A MOTHER who left her two-year-old child strapped in the back of her car for 70 minutes on a hot summer’s day to go shopping has been cleared of wilfully abandoning him.
Police had to be called to smash a window to remove the ‘dripping wet’ child from the black Fiat 500 car as temperatures hit 23C.
A court found her not guilty but told the mother she ‘could have exercised better judgement’.
Prosecutor Deborah Hodges said the child had been left unaccompanied in the car parked in Okehampton while his 40-year-old mum had gone shopping for clothes.
Estate agent Jonathan Mansell, whose office overlooked where she had parked the car, told the court: ‘It was a very hot day, a bright sunny day. The child was awake. He was definitely very hot.

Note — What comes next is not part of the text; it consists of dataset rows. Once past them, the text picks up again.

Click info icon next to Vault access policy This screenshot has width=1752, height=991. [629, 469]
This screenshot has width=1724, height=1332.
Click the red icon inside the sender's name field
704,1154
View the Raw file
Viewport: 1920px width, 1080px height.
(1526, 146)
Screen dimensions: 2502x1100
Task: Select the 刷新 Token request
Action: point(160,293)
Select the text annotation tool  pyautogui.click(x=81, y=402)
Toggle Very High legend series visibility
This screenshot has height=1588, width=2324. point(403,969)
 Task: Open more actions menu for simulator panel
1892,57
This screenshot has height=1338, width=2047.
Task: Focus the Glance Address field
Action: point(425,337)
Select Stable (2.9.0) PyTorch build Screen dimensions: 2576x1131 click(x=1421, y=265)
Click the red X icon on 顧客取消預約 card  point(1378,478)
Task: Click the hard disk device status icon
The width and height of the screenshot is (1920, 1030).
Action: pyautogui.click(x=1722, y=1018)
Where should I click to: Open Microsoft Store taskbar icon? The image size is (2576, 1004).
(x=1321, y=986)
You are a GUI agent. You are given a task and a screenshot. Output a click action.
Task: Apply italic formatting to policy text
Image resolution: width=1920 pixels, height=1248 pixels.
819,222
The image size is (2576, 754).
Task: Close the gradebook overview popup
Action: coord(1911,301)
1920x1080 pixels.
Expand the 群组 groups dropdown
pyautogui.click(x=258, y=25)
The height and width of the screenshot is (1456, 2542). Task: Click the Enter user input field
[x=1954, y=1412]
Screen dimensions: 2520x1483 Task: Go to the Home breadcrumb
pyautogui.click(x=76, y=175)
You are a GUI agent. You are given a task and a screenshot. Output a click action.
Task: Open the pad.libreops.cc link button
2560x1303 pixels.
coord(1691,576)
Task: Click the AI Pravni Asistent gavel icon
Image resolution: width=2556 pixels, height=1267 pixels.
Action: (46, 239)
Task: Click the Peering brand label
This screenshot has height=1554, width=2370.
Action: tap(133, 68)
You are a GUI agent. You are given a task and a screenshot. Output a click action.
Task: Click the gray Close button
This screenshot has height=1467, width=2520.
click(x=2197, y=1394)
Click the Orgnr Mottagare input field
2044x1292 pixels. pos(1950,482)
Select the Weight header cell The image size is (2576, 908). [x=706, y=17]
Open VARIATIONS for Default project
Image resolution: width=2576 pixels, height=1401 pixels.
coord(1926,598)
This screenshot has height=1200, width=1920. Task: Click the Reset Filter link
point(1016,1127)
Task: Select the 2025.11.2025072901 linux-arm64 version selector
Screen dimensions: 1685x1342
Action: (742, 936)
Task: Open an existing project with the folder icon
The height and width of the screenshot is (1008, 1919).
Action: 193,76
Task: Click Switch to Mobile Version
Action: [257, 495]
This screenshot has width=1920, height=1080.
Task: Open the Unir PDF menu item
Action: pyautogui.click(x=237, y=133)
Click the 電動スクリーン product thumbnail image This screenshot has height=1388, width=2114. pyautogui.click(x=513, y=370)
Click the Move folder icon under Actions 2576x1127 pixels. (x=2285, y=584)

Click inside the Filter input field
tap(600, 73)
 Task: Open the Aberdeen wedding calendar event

‘His T-shirt was wet and there was sweat on his face. I could not tell if he had been crying. He was not in distress. Someone said you need to see how hot this child was. He was dripping wet.’
He said a group of concerned men tried to get into the car and a police officer smashed a car window to remove the child.
He said the mother returned to the scene and Mr Mansell said she was in a ‘state of shock’.
Miss Hodges said the child had been left unaccompanied and the windows of the car were closed and she said the heat was ‘likely to cause him suffering’.
Exeter Magistrates Court heard the mum – who cannot be named because it will identify her son – had gone shopping in the town and her left her son who was asleep in the back of the car on that summer’s day in July last year. CCTV captured the incident from the time she left her son at 4.39pm until more than an hour later.
PC Martin Evans told the court he arrived and some men were trying to get into the car through the soft top roof.
He said: ‘The child was very still but not crying. The sweat was dripping and running down his face and his hair was plastered to his skull. It was a hot, bright day.’
The constable said when the mother showed up she tried ‘playing it down’ and tried to lessen the time she had been away from the scene. An ambulance was called and the child was taken to hospital in Exeter.
Miss Hodges said: ‘There was no injury fortunately caused by the child being left in the vehicle.’
Dr Anthony Hudson, consultant in emergency medicine, said he examined the boy and ‘had no concerns of physical injury from this incident’. But he said there was potential for heatstroke caused by the greenhouse effect of being in a car.
The mother, who lives in Croydon in Surrey, denied a charge of abandoning her child in a manner likely to cause him unnecessary suffering or injury to health.
She told the court: ‘I had absolutely no intention of leaving him in the car for 70 minutes. I was completely unaware of the time. If he had been awake I would have taken him with me.
‘He conked out, he was absolutely shattered. If there had been any sort of risk I simply would not have left him.’
The magistrates told the weeping mum they found her actions in leaving her son in a ‘hot closed car’ for over an hour to have been ‘risky’ but ruled she had not wilfully abandoned the child causing him unnecessary suffering.